Directed mutagenesis indicates that the donor to P 680+ in photosystem II is tyrosine-161 of the D1 polypeptide

• Published in: Biochemistry (Easton) Vol. 27; no. 26; pp. 9071 - 9074
• Main Authors: Debus, R. J, Barry, B. A, Sithole, I, Babcock, Gerald T, McIntosh, L
• Format: Journal Article
• Language: English
• Published: United States American Chemical Society 27.12.1988
• Subjects: Chlorophyll - genetics; Chlorophyll - metabolism; Cyanobacteria - genetics; Cyanobacteria - metabolism; DNA Mutational Analysis; Free Radicals; Light-Harvesting Protein Complexes; Oxidation-Reduction; Photosynthetic Reaction Center Complex Proteins; Photosystem II Protein Complex; Plant Proteins - genetics; Plant Proteins - metabolism; Tyrosine - metabolism
• ISSN: 0006-2960; 1520-4995
• DOI: 10.1021/bi00426a001

Photosystem II contains two redox-active tyrosines. One of these, YZ, reduces the reaction center chlorophyll, P680, and transfers the oxidizing equivalent to the oxygen-evolving complex. The second, YD, has a long-lived free radical state of unknown function. We recently established that YD is Tyr-160 of the D2 polypeptide by site-directed mutagenesis of a psbD gene in the unicellular cyanobacterium Synechocystis 6803 [Debus, R. J., Barry, B. A., Babcock, G. T., & McIntosh, L. (1988) Proc. Natl. Acad. Sci. U.S.A. 85, 427-430]. YZ is most likely the symmetry-related Tyr-161 of the D1 polypeptide. To test this hypothesis, we have changed Tyr-161 to phenylalanine by site-directed mutagenesis of a psbA gene in Synechocystis. The resulting mutant assembles PSII, as judged by its ability to produce the stable Y+D radical, but is unable to grow photosynthetically and exhibits altered fluorescence properties. The nature of the fluorescence change indicates that forward electron transfer to P+680 is disrupted in the mutant. These results provide strong support for our identification of Tyr-161 in the D1 polypeptide with YZ.

Exercise data:

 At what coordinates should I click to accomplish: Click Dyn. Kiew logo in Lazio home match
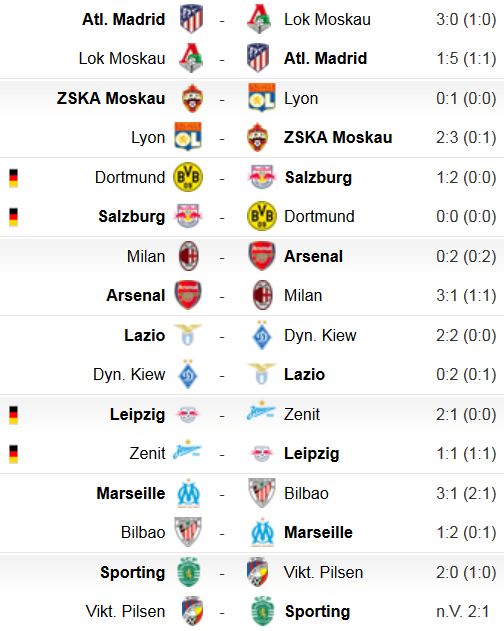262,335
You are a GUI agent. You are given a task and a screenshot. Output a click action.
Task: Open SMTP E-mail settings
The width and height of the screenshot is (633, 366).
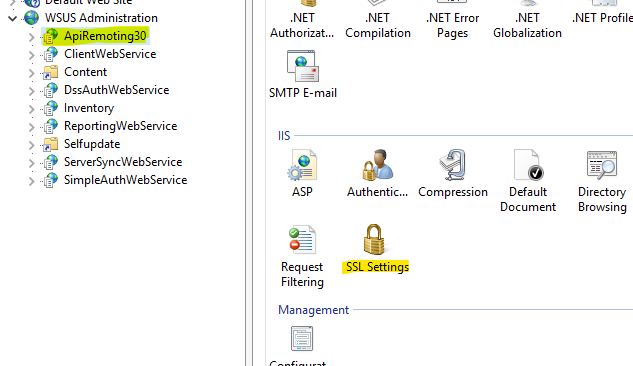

==

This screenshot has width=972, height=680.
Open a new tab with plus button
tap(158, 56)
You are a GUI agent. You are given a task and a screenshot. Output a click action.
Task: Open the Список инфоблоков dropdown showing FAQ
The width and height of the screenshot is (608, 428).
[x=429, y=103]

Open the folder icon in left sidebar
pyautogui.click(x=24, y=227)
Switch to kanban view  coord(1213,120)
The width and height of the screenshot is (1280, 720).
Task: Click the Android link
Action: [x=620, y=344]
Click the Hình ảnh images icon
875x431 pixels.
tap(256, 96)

* * *

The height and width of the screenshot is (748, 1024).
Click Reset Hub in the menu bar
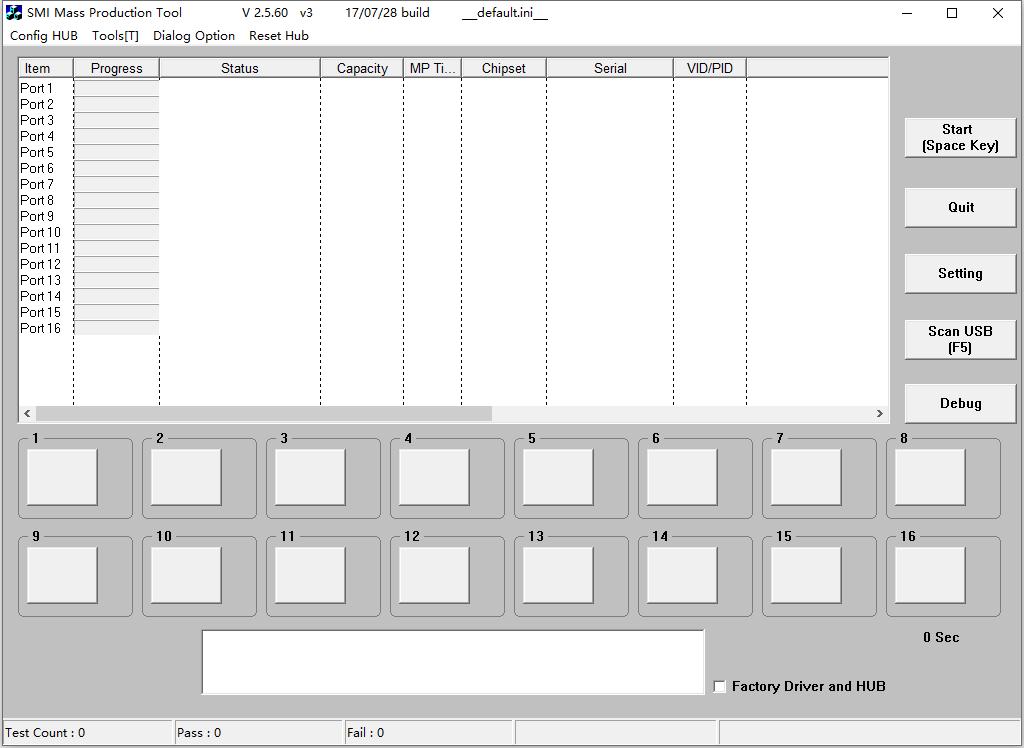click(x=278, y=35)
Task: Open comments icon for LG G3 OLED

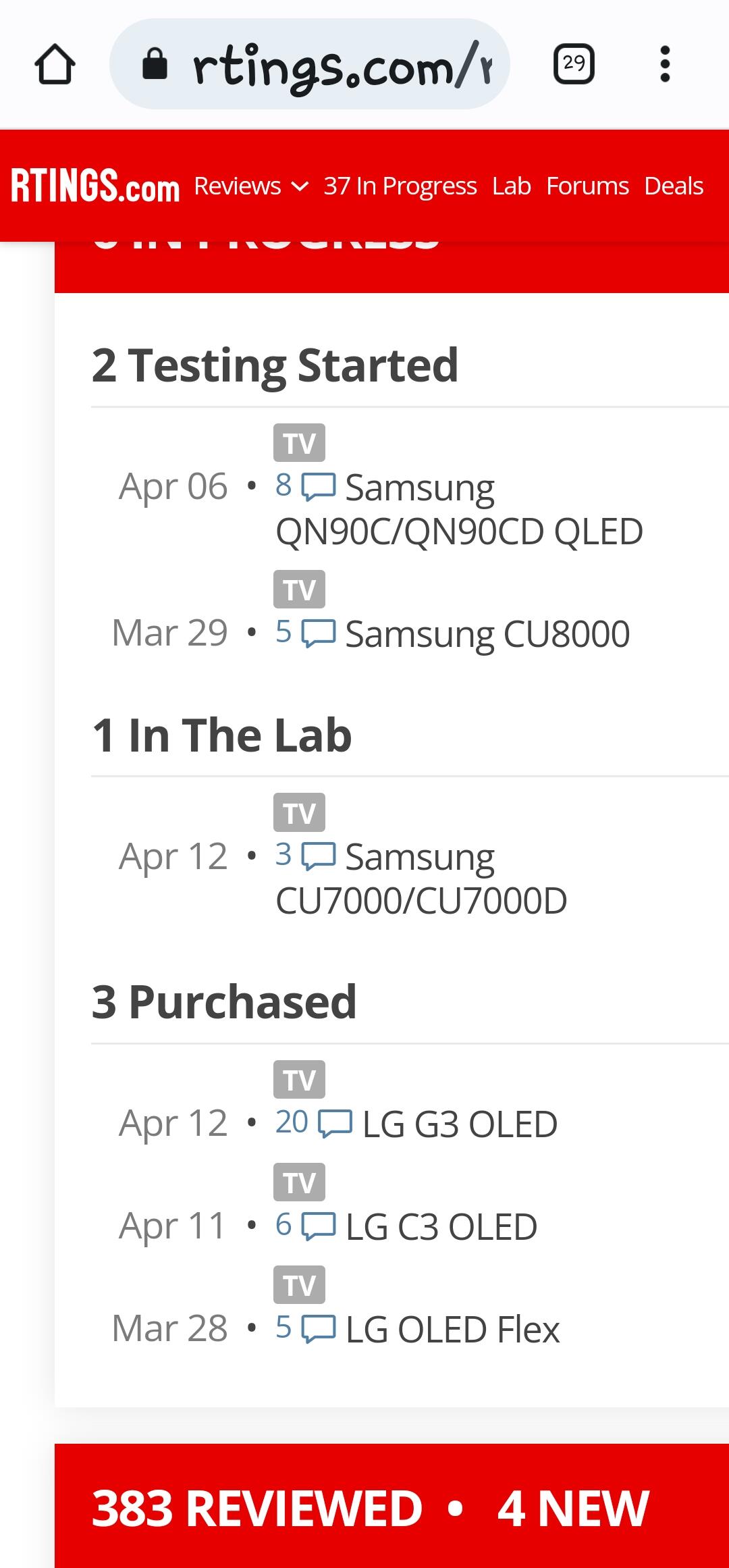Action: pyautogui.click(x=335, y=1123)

Work instructions:
Give every name listed under "Main Authors" in the text on tyrosine-161 in photosystem II.

Finished exercise:
Debus, R. J; Barry, B. A; Sithole, I; Babcock, Gerald T; McIntosh, L